Perturbation of cell cycle progression and cellular gene expression as a function of herpes simplex virus ICP0

Herpes simplex virus type 1 is capable of inhibiting host cell DNA synthesis following lytic infection. However, the mechanism and nature of potential effects on cell cycle progression have not been described. In this report, we characterize the dysregulation of the cell cycle following infection with the replication-incompetent virus d106, where immediate-early gene expression is restricted to infected-cell polypeptide 0 (ICP0) and the expression of all other viral genes is dramatically reduced or is not observed. Infection with d106 resulted in the accumulation of cells in both the G(1)/S and G(2)/M compartments, consistent with cell cycle arrest at both checkpoints. The isogenic variant d109, which does not express any viral proteins, failed to induce this phenotype, suggesting that the expression of ICP0 is crucial for cell cycle arrest. Analysis of global cellular gene expression patterns following infection with d106 and d109 revealed that a relatively small subset of cellular genes were induced as a consequence of ICP0 expression.
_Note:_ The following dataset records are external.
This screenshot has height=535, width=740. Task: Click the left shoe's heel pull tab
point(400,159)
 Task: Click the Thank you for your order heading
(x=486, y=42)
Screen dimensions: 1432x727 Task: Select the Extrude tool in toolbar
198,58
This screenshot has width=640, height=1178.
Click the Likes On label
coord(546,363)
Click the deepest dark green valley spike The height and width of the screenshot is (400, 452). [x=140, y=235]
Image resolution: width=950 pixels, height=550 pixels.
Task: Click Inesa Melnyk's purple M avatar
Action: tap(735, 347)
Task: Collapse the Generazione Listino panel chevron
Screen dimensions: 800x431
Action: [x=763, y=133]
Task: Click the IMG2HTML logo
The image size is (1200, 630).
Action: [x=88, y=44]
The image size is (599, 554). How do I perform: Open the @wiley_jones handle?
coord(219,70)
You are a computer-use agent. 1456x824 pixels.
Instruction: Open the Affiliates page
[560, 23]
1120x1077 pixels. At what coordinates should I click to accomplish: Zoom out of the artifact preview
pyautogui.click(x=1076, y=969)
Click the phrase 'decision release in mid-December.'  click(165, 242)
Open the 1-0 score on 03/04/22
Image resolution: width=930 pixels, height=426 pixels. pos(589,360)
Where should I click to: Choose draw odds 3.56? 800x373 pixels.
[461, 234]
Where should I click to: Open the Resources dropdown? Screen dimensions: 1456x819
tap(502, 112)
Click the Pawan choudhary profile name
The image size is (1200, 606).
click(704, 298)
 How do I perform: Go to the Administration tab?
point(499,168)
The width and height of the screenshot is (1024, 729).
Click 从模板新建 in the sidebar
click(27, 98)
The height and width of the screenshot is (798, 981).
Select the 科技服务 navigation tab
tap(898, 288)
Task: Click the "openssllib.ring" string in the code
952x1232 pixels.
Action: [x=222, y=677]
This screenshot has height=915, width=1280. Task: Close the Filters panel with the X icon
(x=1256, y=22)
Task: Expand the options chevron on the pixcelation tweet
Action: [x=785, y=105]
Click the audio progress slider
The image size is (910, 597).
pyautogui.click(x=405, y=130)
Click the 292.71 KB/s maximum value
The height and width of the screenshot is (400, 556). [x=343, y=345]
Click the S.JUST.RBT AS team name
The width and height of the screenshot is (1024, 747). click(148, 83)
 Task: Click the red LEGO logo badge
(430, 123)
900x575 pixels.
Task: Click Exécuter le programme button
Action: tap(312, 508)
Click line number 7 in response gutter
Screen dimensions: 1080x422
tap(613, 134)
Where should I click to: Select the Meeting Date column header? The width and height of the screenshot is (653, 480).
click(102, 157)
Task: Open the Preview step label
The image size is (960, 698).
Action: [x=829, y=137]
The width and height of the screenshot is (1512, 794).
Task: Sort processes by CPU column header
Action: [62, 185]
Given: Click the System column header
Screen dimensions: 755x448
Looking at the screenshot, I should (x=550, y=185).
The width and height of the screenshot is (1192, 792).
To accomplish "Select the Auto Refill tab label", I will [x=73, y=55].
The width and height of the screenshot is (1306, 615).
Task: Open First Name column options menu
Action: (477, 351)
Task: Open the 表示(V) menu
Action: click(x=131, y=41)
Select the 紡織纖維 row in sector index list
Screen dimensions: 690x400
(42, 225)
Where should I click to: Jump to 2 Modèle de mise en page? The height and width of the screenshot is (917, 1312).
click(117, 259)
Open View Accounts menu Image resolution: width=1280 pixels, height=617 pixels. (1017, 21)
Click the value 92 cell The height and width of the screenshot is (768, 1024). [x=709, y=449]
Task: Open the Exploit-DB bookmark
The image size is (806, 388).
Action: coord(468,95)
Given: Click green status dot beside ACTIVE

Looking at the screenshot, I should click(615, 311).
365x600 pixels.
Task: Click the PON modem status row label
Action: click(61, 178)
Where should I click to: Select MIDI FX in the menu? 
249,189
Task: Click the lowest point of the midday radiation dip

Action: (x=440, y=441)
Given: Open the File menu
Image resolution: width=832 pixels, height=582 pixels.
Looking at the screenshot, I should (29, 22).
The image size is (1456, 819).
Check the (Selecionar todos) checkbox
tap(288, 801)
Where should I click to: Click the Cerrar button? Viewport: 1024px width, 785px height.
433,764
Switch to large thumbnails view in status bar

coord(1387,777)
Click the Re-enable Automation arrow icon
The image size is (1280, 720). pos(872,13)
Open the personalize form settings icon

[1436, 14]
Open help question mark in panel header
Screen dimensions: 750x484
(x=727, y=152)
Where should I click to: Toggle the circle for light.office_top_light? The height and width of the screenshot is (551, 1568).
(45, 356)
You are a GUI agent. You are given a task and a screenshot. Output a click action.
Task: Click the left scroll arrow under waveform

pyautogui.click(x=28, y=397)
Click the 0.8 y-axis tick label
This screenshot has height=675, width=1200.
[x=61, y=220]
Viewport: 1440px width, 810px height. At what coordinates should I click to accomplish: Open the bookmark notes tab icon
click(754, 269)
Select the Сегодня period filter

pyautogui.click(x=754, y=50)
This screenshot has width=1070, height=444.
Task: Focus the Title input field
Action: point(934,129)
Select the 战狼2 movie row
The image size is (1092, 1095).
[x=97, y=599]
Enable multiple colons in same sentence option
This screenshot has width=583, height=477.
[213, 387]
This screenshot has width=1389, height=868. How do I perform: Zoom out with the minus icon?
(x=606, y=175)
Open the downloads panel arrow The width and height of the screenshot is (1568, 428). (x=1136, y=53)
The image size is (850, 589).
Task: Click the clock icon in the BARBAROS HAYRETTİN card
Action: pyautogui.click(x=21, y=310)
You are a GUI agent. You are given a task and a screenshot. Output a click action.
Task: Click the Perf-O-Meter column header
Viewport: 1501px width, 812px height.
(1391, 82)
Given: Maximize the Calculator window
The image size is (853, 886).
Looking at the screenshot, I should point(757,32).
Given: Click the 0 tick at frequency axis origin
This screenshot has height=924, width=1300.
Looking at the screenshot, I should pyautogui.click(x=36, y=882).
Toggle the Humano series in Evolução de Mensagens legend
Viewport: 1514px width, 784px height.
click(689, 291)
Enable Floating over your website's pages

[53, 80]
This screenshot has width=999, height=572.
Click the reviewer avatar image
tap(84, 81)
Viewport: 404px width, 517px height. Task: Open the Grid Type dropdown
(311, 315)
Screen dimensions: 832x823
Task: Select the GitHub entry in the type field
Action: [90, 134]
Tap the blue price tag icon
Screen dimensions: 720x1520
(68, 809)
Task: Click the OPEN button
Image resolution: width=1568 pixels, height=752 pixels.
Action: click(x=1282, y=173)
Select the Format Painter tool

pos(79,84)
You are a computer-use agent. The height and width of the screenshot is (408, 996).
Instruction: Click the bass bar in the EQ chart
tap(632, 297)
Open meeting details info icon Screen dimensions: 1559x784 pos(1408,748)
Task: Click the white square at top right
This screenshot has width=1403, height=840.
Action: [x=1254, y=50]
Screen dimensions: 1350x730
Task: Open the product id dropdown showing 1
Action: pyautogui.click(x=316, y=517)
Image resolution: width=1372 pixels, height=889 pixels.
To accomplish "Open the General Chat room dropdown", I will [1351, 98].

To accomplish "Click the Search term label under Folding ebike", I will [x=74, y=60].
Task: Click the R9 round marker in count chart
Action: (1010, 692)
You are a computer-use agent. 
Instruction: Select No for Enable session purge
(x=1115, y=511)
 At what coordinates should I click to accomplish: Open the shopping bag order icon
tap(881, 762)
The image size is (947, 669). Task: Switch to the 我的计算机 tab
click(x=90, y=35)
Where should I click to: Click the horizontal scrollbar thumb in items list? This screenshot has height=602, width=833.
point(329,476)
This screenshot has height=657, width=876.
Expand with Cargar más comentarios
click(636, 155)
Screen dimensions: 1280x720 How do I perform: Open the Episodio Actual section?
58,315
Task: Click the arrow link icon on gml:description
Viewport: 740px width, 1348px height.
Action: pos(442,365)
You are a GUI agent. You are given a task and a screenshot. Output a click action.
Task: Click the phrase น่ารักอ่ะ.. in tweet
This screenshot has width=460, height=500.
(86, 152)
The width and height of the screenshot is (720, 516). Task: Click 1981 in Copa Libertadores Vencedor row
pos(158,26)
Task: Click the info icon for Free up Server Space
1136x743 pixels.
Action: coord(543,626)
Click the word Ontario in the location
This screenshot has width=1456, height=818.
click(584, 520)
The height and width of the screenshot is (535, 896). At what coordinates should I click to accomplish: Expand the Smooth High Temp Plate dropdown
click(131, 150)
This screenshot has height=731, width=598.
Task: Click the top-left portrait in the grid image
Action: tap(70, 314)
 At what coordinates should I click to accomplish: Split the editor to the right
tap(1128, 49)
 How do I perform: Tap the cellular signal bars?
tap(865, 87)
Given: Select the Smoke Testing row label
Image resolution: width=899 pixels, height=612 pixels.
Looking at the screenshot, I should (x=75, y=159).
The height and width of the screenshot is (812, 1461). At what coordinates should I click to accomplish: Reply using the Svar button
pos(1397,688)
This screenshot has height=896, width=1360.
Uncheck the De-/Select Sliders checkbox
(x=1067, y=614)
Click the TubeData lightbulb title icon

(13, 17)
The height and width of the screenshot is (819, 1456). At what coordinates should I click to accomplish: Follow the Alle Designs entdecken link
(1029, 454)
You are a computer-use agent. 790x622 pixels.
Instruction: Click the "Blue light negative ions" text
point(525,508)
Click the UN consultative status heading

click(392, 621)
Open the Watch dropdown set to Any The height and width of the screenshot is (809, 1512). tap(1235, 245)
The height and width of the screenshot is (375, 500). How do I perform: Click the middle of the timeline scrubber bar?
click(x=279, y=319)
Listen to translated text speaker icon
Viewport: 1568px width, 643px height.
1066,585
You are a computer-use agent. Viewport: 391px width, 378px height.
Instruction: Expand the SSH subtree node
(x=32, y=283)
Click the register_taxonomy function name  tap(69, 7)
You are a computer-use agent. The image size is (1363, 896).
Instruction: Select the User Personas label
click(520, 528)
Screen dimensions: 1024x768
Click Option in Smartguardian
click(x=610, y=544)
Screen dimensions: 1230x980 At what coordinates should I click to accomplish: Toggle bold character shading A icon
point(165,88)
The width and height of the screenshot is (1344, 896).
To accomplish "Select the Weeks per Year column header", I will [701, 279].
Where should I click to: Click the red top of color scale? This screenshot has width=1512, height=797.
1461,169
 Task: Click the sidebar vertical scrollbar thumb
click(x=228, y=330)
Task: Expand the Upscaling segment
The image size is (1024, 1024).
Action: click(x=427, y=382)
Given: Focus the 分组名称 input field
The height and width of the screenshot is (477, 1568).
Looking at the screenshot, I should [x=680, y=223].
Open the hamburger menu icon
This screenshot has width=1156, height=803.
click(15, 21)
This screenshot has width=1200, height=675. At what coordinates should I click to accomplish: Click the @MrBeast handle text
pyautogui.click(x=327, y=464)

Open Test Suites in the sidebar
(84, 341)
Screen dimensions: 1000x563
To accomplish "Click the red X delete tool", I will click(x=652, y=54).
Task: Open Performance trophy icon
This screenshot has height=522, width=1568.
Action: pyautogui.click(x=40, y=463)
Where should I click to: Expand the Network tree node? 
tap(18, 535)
A number of these genes induced in the presence of ICP0 are classically considered p53-responsive genes, including p21, gadd45, and mdm-2. However, infection with d106 of cells with both alleles of p53 deleted resulted in the same cell cycle arrest phenotype and similar cellular gene expression patterns, suggesting that the expression of ICP0 results in cell cycle arrest potentially via p53-dependent and p53-independent mechanisms. In addition, it was found that the effects of infection with d106 on viral and cellular gene expression were similar to the effects observed following treatment of cells with the histone deacetylase inhibitor trichostatin A.